═══ INFORMATION PROVIDED ═══

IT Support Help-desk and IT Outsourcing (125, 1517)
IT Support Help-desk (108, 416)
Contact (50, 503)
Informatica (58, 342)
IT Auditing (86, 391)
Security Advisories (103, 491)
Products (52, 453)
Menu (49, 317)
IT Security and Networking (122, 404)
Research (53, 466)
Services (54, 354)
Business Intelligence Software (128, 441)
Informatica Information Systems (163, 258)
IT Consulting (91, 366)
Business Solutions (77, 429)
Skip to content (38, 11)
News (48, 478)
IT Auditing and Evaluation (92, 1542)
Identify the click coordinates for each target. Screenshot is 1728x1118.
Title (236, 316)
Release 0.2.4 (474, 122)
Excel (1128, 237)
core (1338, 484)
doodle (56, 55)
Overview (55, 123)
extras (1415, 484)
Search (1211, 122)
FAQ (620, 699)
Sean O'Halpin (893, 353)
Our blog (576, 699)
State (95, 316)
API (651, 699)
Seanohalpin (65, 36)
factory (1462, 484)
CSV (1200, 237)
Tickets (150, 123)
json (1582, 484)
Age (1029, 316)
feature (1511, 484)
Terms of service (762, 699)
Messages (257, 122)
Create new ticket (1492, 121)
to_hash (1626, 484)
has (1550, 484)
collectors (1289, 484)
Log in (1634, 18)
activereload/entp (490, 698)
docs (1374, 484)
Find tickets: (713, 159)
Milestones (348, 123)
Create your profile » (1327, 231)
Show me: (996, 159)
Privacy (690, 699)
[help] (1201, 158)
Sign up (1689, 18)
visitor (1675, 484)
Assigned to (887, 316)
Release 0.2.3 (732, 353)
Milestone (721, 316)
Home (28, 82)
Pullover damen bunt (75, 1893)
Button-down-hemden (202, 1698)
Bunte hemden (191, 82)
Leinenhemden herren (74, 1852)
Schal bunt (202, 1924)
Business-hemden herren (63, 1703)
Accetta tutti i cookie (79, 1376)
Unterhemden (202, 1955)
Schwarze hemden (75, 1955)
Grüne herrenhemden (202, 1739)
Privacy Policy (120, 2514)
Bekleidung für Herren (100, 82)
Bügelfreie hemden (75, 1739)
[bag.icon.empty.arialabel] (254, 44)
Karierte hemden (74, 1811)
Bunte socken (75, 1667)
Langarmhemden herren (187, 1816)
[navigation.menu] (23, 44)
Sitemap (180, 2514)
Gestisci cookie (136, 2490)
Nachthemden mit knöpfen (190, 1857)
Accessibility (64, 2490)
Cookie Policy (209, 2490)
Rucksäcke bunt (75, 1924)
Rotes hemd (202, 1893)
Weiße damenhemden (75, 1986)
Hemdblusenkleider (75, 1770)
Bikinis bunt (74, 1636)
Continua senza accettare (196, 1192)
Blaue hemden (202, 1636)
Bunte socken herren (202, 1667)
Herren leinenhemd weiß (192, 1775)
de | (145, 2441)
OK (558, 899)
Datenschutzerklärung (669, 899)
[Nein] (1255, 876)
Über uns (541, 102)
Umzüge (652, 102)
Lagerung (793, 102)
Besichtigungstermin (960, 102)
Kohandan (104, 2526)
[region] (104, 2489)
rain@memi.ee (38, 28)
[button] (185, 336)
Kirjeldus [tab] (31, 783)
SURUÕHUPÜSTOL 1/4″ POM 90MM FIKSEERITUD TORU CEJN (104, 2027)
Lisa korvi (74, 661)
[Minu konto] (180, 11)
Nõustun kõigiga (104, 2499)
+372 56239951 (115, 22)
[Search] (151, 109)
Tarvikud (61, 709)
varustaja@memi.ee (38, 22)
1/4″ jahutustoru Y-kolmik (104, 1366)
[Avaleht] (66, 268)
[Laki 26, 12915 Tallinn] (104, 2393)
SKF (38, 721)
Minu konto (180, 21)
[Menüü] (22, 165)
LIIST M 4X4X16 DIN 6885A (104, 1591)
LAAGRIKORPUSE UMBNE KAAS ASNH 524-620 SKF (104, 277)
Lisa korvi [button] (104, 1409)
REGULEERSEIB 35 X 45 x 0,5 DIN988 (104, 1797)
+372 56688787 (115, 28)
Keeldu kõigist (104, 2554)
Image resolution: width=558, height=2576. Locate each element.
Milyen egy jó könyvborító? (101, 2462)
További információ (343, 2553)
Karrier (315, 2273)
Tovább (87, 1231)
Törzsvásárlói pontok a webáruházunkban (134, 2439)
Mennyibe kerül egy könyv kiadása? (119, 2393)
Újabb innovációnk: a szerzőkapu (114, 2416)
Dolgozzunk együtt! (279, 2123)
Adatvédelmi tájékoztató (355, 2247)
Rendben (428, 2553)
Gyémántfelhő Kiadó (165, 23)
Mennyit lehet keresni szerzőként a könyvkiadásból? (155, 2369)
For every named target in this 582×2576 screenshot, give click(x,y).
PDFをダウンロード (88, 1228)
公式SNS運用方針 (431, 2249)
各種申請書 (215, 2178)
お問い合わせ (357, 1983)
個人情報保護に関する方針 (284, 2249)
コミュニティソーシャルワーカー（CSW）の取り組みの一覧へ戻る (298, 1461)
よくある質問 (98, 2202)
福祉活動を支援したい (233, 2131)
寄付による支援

═══

## TASK GOAL
The first line of the entries above marks where to begin; repeat each line exactly through the one that contains "Services (54, 354)", and include that line.

## RESPONSE FOR THIS EXERCISE
IT Support Help-desk and IT Outsourcing (125, 1517)
IT Support Help-desk (108, 416)
Contact (50, 503)
Informatica (58, 342)
IT Auditing (86, 391)
Security Advisories (103, 491)
Products (52, 453)
Menu (49, 317)
IT Security and Networking (122, 404)
Research (53, 466)
Services (54, 354)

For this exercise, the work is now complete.